TEXTE À LIRE:
• • • •

Mais cet ulcère que la Charité a quelquefois au sein et que Raphaël n’indique pas il suffit d’avertir qu’il existe sans qu’il faille pourtant le faire toucher. J’en dirai autant du chapitre de maître Conrad et du détail de ses duretés révoltantes. Cela gâte. Ce vilain côté me rappelle le bourreau qui, durant le noble combat des poëtes à la Wartbourg, se tenait, corde en main, pour pendre, séance tenante, le chantre vaincu. L’auteur, s’il n’était qu’artiste, s’il n’avait traité que poétiquement son sujet, et même, dans tous les cas, sans fausser le vrai, aurait pu indiquer plus brièvement ce rôle de maître Conrad, et l’effet céleste du visage et de l’attitude de la sainte, devant nos yeux mortels, y aurait gagné. Mais l’âme, à la fin du chapitre, est du moins abondamment rafraîchie et satisfaite par ce baiser d’union que la reine Blanche, la mère de saint Louis, donne à sainte Élisabeth sur le front du jeune fils de celle-ci, qui lui était présenté. La mort de la sainte et ces anges sous forme d’oiseaux qui lui chantent sa délivrance, la canonisation et ses splendeurs, et ses sereins et magnifiques tonnerres, achèvent divinement et glorifient le récit de tant de souffrances, de tant d’humbles vertus. Les reliques de sainte Élisabeth sont dispersées à l’époque de la Réforme, et sa chapelle reste sans honneur ; mais son cœur, déposé à Cambrai, va y attendre celui de Fénelon.
Le style de ce livre est grave, nombreux, élevé, élégant ; il prend, par moments, avec bonheur, les accents de l’hymne. J’y relève à peine quelques incorrections, quelques locutions impropres qui font tache légère. Ainsi, dans ce style de couleur exacte et simple, le château de la Wartbourg ne devrait jamais être désigné, ce me semble, comme le centre du mouvement politique et administratif du pays : je n’aime pas non plus voir sainte Élisabeth jeter les bases de la vénération dont ces beaux lieux sont entourés. Je remarque, page 172, deux elle qui, ne se rapportant pas à la même personne, font amphibologie ; page 190, dans une note deux son rapprochés qui ne se rapportent pas au même objet, et dont l’un est improprement employé. C’est ainsi encore qu’à la page 256 une faute de ce genre se reproduit : « Cette mère dénaturée, au lieu d’être touchée de tant de générosité, ne songea qu’à spéculer sur sa prolongation… » Le soin que je mets à signaler en détail ces points inexacts montre combien ils sont peu nombreux ; mais il importe qu’il n’y en ait pas trace dans un si beau et si pur talent d’écrivain.
Un sentiment supérieur à l’idée de louange, et qui se formait en moi à cette lecture, est le respect qu’inspirent de semblables travaux pour la jeune vie, d’ailleurs si ornée, qui s’y consacre avec ardeur. De tels écrits, qui ne sont pas seulement des œuvres d’étude et d’érudition poétique, mais des prières et des actes de piété, portent avec eux leur récompense. L’auteur, nous dit-on, a déjà trouvé la sienne. Pour couronne de ce livre qu’il dédiait à la mémoire de sa sœur, il a rencontré dans un mariage chrétien, par une découverte aussi imprévue que touchante, une noble fleur issue de la tige même d’Élisabeth.

• • • •

ENREGISTREMENTS FOURNIS:
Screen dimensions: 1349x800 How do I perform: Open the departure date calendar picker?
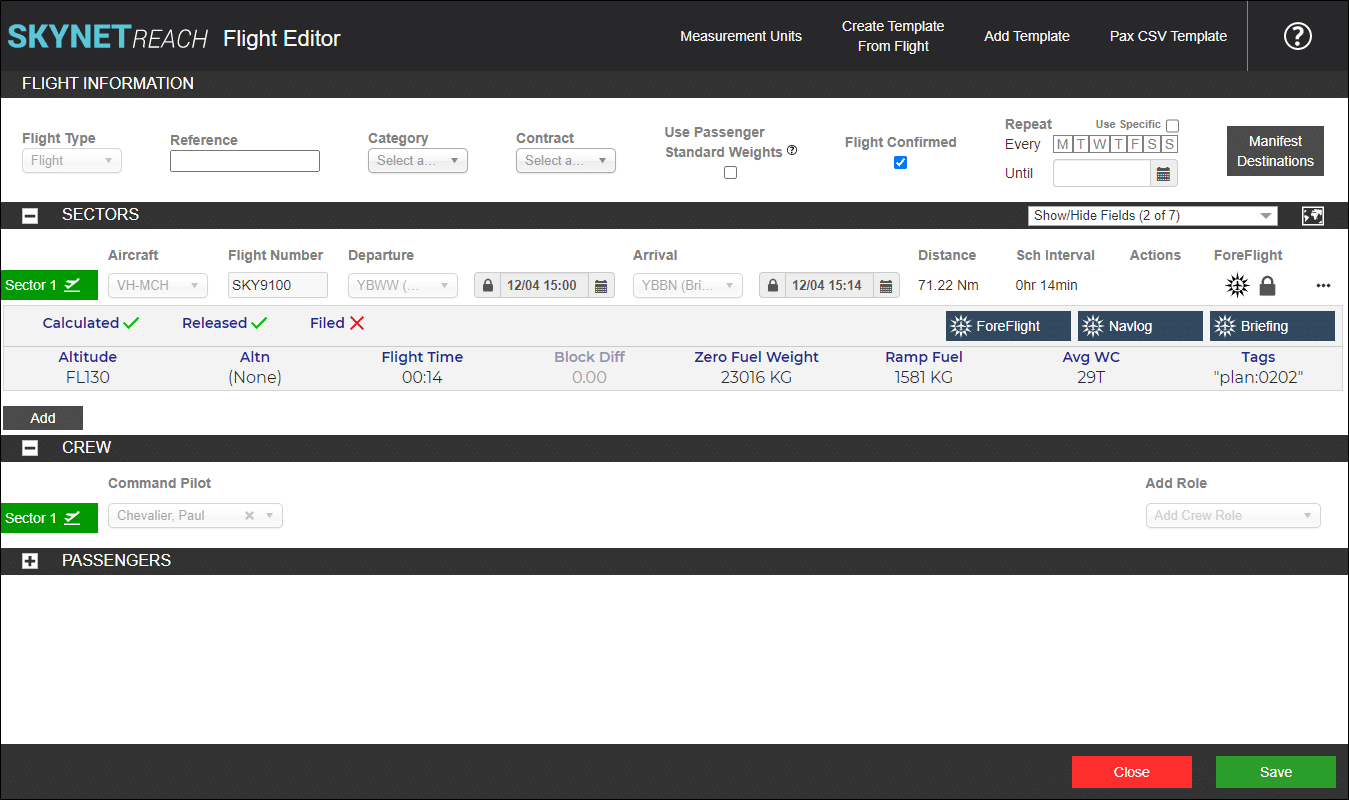601,286
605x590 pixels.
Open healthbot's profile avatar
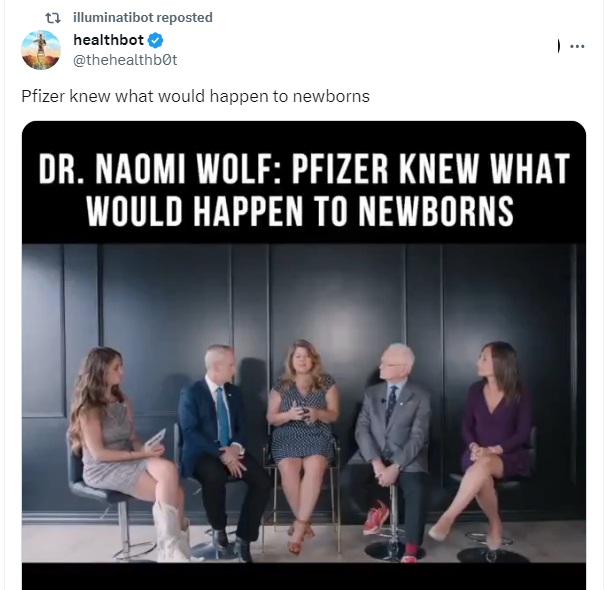[41, 50]
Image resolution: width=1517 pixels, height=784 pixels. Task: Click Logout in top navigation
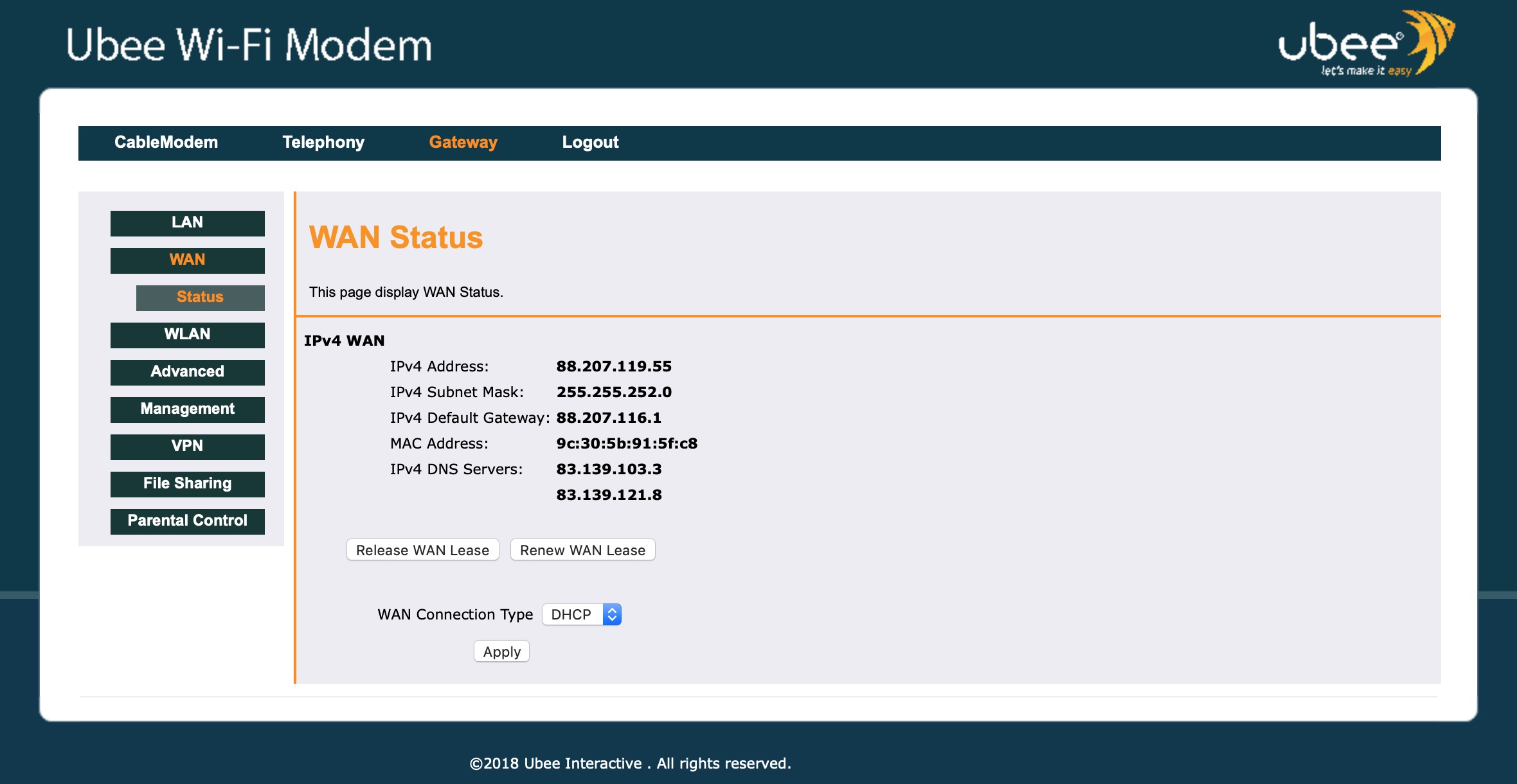pyautogui.click(x=590, y=142)
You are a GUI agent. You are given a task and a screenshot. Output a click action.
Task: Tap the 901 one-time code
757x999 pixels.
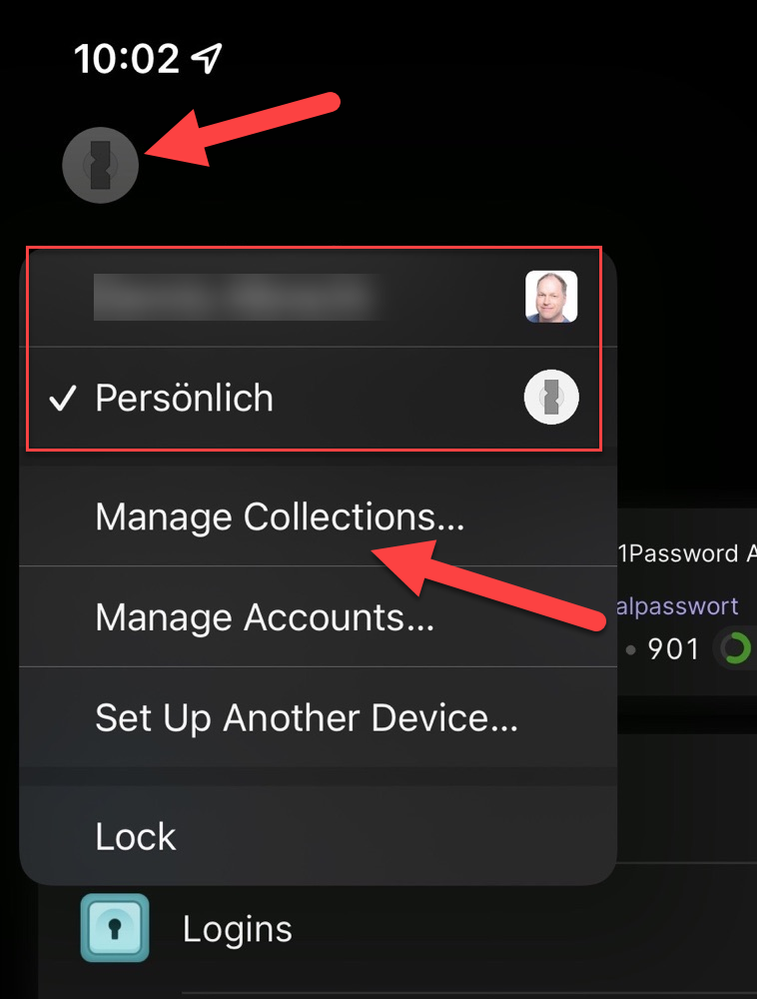pos(674,649)
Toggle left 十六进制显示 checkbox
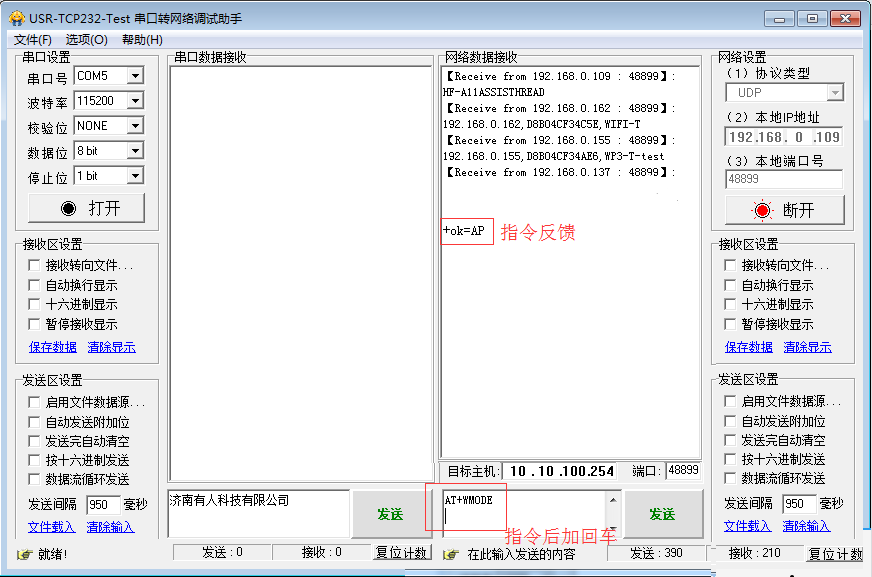The image size is (872, 577). [x=35, y=304]
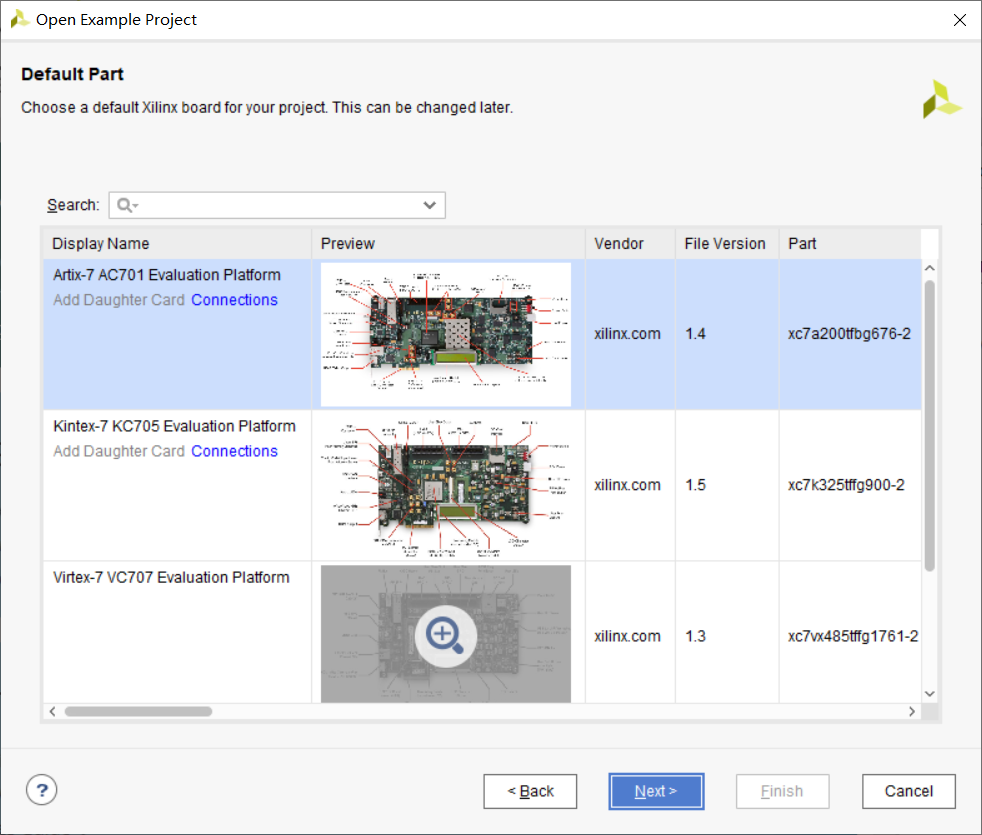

• • • •

CONSIGNES DE TRAVAIL:
Reproduisez fidèlement le passage du texte sur sainte Élisabeth qui commence à « Un sentiment supérieur » et se termine à « tige même d’Élisabeth. ». Les enregistrements n'ont aucun rôle ici.

RÉPONSE ATTENDUE:
Un sentiment supérieur à l’idée de louange, et qui se formait en moi à cette lecture, est le respect qu’inspirent de semblables travaux pour la jeune vie, d’ailleurs si ornée, qui s’y consacre avec ardeur. De tels écrits, qui ne sont pas seulement des œuvres d’étude et d’érudition poétique, mais des prières et des actes de piété, portent avec eux leur récompense. L’auteur, nous dit-on, a déjà trouvé la sienne. Pour couronne de ce livre qu’il dédiait à la mémoire de sa sœur, il a rencontré dans un mariage chrétien, par une découverte aussi imprévue que touchante, une noble fleur issue de la tige même d’Élisabeth.